A little departure from the norm this issue. A subject that has become increasingly popular of late, and will continue to do so, especially as the provision of first-rate occupational pensions is becoming less commonplace, and contributions into personal arrangements are generally somewhat inadequate. This is the thorny subject of ‘Equity Release’ or ‘Lifetime Mortgages’. Much has been said about such arrangements over the years, a fair amount of which was ill-informed, and some, pure sensationalism. I hope to shine a little light on these products, so that you may have a better idea of the realities (and fallacies) of the arrangements that are available these days.
Firstly, it must be said, these are specialist products that will not suit the majority of circumstances. They should be advised upon by specialists, with the appropriate qualifications and experience. However, used appropriately, and under the right circumstances, they can have a dramatic, positive effect on people’s lives. Common reasons for entering into such schemes are: to repay debts; fund home improvements; increase income; provide other lifestyle improvements; or provide funding for one partner going into residential care, when the other remains in their home.
There are two types of equity release arrangements available in the current market: Home Reversion Plans and Lifetime Mortgages. In the former, the property owner(s) sell all or part of their residence to the scheme provider in return for a capital sum. The latter allows the owner(s) to retain ownership of the property and exchange a capital sum (or series of advances) for a legal charge on the property, and the relevant debt increases over time, in accordance with the agreed rate(s) of interest, over the term of the arrangement. This is normally until the last borrower dies or goes into permanent residential care, at which time the property is sold, and the outstanding debt is repaid. Until this time the borrowers in both schemes have a permanent right to reside in the property, as long as it is properly maintained and insured. The older the borrowers, the greater percentage of the property value they can access, and at the lower end of the age range (normally from age 55-65, depending on the scheme) the amount that can be raised is relatively low, in relation to the value of the property.Modern plans are written under a code of practice that ensures a guarantee that there can never be a debt on the subsequent estate, that exceeds the sale value of the property. Horror stories from many years ago tell of spiralling debts exceeding the eventual sale proceeds, and schemes that were sold on the basis of extracting the maximum value available, whether needed or not, and investing it in investments schemes that fell dramatically in value. Such practices were (rightly) frowned upon by the financial regulators, and should never darken our doors again!
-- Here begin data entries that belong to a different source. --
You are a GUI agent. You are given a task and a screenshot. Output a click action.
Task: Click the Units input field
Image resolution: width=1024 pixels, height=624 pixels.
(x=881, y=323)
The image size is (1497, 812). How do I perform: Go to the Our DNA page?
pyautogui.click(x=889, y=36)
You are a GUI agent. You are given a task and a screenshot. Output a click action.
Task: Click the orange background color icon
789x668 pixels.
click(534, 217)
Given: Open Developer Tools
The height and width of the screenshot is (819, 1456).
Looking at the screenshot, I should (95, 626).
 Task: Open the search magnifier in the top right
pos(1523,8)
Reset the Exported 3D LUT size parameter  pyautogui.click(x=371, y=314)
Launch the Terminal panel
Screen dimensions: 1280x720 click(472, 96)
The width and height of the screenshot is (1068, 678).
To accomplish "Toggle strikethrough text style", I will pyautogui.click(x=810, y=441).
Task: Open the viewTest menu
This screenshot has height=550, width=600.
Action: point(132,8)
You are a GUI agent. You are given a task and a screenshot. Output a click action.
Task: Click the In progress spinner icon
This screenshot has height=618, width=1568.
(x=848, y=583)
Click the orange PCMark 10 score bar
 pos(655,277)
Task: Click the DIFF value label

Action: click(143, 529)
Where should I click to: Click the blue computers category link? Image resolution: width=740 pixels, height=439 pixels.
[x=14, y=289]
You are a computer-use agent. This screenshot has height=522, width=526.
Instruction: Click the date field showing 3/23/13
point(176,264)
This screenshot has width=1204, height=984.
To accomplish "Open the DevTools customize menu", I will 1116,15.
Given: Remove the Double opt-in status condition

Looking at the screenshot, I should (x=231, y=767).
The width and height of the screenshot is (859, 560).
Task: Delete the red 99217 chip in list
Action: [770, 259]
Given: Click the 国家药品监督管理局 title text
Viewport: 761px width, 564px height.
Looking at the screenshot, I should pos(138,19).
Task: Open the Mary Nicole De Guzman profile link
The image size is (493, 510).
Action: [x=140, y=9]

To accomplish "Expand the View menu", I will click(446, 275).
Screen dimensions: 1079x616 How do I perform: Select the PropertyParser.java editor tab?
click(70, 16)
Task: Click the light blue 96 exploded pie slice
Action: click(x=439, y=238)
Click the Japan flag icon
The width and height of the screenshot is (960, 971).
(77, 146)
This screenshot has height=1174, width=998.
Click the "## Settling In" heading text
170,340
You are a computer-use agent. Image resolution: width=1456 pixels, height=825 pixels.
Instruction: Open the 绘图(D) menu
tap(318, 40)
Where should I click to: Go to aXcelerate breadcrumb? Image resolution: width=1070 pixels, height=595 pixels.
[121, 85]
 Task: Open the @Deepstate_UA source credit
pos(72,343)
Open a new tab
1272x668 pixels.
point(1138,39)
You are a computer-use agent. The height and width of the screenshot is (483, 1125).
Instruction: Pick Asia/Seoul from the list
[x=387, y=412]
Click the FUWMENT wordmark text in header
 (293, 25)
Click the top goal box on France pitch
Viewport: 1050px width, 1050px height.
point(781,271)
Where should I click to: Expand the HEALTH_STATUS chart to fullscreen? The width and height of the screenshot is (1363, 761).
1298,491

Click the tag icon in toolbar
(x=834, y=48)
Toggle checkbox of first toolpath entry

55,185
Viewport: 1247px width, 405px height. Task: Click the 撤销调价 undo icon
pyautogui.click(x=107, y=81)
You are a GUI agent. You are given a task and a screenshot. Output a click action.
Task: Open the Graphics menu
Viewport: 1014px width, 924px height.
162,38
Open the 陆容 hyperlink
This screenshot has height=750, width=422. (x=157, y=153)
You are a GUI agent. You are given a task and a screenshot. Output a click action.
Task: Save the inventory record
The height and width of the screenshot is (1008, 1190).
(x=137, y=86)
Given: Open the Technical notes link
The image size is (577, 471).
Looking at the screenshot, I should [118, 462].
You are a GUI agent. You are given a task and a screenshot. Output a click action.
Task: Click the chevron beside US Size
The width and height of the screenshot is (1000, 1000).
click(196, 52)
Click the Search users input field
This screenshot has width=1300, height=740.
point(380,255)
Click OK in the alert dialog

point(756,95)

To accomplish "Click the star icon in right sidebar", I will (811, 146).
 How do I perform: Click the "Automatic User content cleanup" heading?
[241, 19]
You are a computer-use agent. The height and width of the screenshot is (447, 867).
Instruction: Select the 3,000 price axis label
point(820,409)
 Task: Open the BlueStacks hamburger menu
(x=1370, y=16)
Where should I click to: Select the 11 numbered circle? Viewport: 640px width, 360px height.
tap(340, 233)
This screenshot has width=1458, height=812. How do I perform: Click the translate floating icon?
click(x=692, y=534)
This is only intended to be a very brief overview of the subject, and it is a matter that demands considerable scrutiny should anyone be considering it. Independent legal advice should be sought, in addition to financial advice, and where there are other family members concerned, it should be discussed with them. There have been many instances of parents discussing such a matter with their children, only to be told, “If you are short of money, you only have to ask!” It is broadly considered that the option of down-sizing to a smaller property be considered before looking into any equity release option, and any course of action should be assessed in the light of the impact that it may have on any State benefits that the applicant(s) may be receiving, or are entitled to.
Well, that was a pleasant change, for me, and I hope it might be of some use to some of you out in Whistler-land. I’ll be back when the Summer sunshine has started to shine upon us (hopefully).